The Art of SEO : How Links Influence Search Engine Rankings (part 1) - The Original PageRank Algorithm

1/8/2011 3:56:22 PM
The concept of using links as a way to measure a site’s importance was first made popular by Google with the implementation of its PageRank algorithm (others had previously written about it, but Google’s rapidly increasing user base popularized it). In simple terms, each link to a web page is a vote for that page, and the page with the most votes wins.

The key to this concept is the notion that links represent an “editorial endorsement” of a web document. Search engines rely heavily on editorial votes. However, as publishers learned about the power of links, some publishers started to manipulate links through a variety of methods. This created situations in which the intent of the link was not editorial in nature, and led to many algorithm enhancements, which we will discuss in this chapter.
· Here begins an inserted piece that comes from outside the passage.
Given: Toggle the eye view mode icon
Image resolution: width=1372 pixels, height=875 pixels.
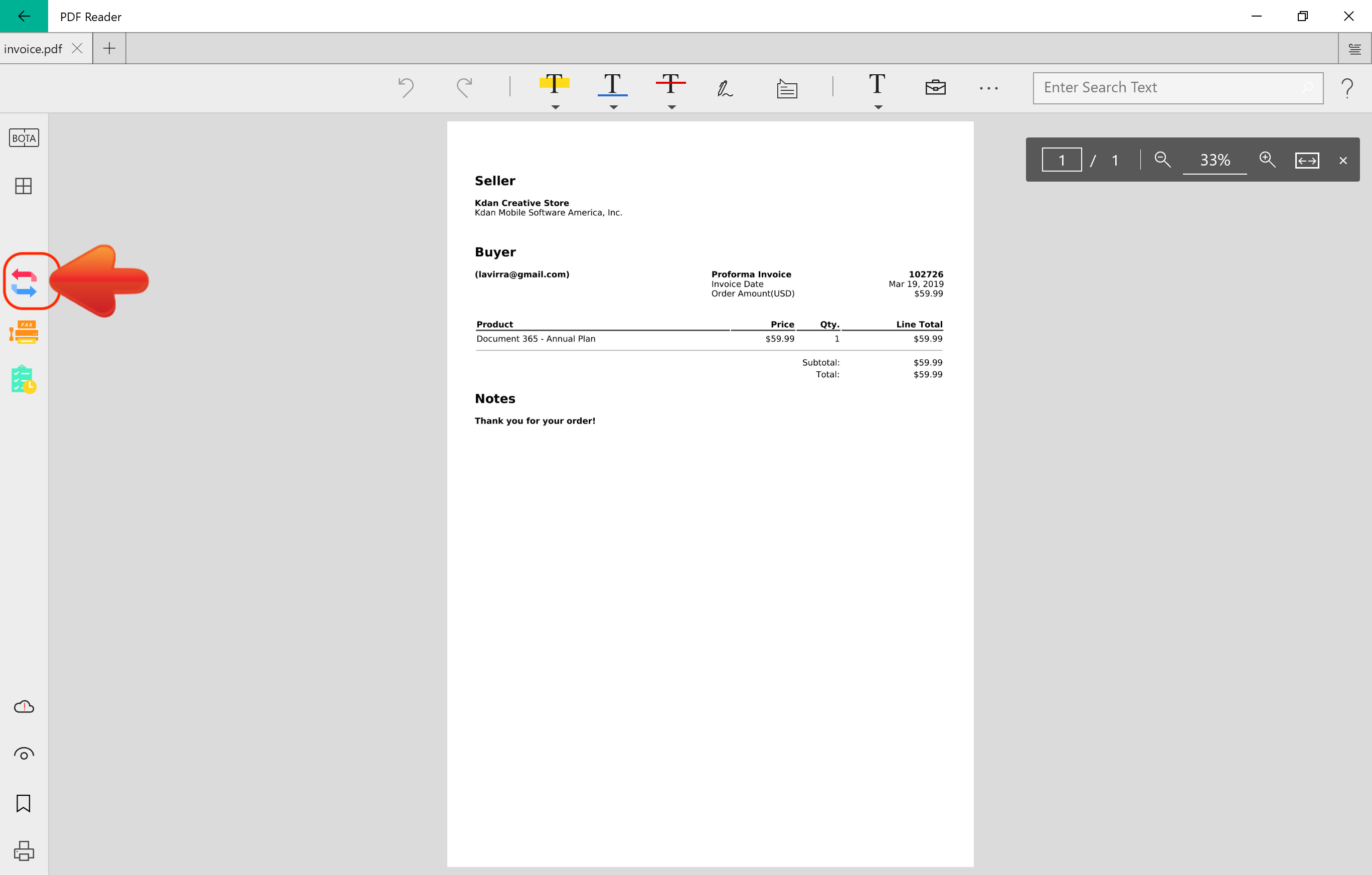Looking at the screenshot, I should (x=24, y=754).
To help you understand the origins of link algorithms, the underlying logic of which is still in force today, let’s take a look at the original PageRank algorithm in detail.
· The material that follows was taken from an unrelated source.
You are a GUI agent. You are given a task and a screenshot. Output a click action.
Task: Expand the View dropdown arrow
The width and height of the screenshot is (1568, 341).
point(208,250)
1. The Original PageRank Algorithm

The PageRank algorithm was built on the basis of the original PageRank thesis authored by Sergey Brin and Larry Page while they were undergraduates at Stanford University.

In the simplest terms, the paper states that each link to a web page is a vote for that page. However, votes do not have equal weight. So that you can better understand how this works, we’ll explain the PageRank algorithm at a high level. First, all pages are given an innate but tiny amount of PageRank, as shown in Figure 1.

Figure 1. Some PageRank for every page

Pages can then increase their PageRank by receiving links from other pages, as shown in Figure 2.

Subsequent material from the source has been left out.